— START OF Given data —

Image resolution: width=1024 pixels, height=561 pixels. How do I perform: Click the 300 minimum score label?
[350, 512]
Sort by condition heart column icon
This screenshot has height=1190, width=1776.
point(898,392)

— END OF Given data —

Work to do -
Pick out every line of the listing above that contains the string "height". Case counts.

Expected answer -
Image resolution: width=1024 pixels, height=561 pixels. How do I perform: Click the 300 minimum score label?
This screenshot has height=1190, width=1776.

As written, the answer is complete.